Por eso cabe plantearse si la encrucijada general en que está sumido el internacionalismo liberal ayuda o no a explicar este silencio. Lacerantes preguntas deben estar carcomiendo su alma por estos días. ¿Cómo entender las pulsiones subterráneas que merman las capacidades de las fuerzas democráticas?, ¿cómo encarar esas erupciones volcánicas que emergen desafiantes a la superficie misma de la democracia, enarbolando como modelo simbólico esa devastada plaza Italia en el caso chileno?
Para el internacionalismo liberal no debe ser fácil la actual situación regional. No se escuchan respuestas convincentes a los desastres democráticos en Nicaragua y Venezuela, a la fragilidad del régimen de partidos e instituciones en Perú y Honduras, ni a las perspectivas abismales que se ciernen sobre la democracia y la economía argentinas. Las fuerzas democráticas parecieran estar exánimes.

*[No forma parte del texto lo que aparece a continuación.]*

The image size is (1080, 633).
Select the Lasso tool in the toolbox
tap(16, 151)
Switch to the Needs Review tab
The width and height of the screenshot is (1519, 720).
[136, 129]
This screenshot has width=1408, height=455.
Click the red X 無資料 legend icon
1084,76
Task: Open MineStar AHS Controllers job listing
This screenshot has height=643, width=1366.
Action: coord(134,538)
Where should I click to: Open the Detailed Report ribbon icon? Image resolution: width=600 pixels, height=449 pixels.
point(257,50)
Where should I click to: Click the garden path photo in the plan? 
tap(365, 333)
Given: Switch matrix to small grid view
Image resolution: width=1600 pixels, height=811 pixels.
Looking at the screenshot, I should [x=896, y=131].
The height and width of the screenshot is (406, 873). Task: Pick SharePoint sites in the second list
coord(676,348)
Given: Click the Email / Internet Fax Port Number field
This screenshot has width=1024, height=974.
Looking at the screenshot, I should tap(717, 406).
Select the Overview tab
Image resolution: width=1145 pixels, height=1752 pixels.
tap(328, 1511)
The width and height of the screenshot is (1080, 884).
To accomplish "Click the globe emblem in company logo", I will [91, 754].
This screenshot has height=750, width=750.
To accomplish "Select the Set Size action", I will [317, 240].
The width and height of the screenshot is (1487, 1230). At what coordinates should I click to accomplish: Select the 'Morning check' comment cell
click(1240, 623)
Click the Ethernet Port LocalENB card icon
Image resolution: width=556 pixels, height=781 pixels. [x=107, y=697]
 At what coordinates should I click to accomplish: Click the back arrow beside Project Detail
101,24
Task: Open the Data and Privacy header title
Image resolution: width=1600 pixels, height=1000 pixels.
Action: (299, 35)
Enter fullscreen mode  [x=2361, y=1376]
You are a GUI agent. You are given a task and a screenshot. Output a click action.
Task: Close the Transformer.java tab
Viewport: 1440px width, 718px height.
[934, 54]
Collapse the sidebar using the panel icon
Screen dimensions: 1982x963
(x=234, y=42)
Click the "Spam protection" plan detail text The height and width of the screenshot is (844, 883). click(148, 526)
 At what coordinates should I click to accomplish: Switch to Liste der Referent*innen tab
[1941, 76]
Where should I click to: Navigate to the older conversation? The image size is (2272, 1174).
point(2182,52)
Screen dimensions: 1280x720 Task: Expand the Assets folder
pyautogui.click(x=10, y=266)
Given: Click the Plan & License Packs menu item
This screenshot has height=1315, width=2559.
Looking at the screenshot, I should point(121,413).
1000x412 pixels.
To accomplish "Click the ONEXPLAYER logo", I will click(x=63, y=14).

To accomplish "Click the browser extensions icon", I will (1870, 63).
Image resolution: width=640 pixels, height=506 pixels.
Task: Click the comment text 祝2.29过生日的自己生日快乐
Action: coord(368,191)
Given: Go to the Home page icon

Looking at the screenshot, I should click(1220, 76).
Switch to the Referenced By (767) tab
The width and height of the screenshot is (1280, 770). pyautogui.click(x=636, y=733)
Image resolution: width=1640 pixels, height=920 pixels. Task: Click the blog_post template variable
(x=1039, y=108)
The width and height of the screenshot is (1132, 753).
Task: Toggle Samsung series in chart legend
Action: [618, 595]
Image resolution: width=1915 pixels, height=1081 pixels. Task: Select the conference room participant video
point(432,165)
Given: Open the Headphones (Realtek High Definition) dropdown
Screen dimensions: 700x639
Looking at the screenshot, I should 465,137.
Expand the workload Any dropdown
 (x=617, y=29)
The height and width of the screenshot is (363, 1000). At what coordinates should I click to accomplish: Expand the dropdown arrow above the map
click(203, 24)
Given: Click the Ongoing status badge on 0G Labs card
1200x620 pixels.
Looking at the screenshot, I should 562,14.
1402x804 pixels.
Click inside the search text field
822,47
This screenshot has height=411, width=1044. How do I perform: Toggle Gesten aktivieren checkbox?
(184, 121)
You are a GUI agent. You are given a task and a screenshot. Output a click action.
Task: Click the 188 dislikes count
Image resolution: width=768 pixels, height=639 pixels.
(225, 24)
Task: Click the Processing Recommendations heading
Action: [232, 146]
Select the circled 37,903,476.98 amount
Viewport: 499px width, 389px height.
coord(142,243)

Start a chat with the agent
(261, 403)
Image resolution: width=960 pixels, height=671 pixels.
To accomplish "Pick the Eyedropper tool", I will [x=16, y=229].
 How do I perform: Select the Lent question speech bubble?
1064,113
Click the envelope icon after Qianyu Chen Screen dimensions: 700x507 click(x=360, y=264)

Algunos dirán que el reposo en una cómoda posición, promoviendo algunos artículos de exportación -como las siluetas de una democracia o visiones sesgadas de los DDHH- no puede abordar los fuertes cambios que sacuden al mundo. Esa quietud, provocada por Fukuyama en los 90, llevó a olvidar que el poder es siempre una línea determinante y que la guerra cultural permanece; que es ubicua y fluye por intersticios.
Difícil resulta adivinar cuánto tiempo más puede durar esta somnolencia. En ciertos corrillos ya se admite que con la retirada de Afganistán (y de Haití en el plano hemisférico), más lo que se ve en Ucrania por estos días, debería terminar la era de los sueños de construir estados democráticos sólidos y que sería necesario abocarse a tratar de entender pragmáticamente la nueva realidad.
El caso chileno puede resultar instructivo. ¿Vendrán otras democracias latinoamericanas a socorrer a los agobiados demócratas chilenos si terminan de desmontarles en sus narices su democracia otrora tan apreciada? ¿Cómo reaccionarán las democracias latinoamericanas ante los nuevos homelands?
Bien podríamos estar ad portas de un caso emblemático, ejemplo de una nación que, por algún designio inescrutable, es incapaz de mantener su estado de derecho y su integridad. Una democracia achurrascada por una multitud de bantustanes.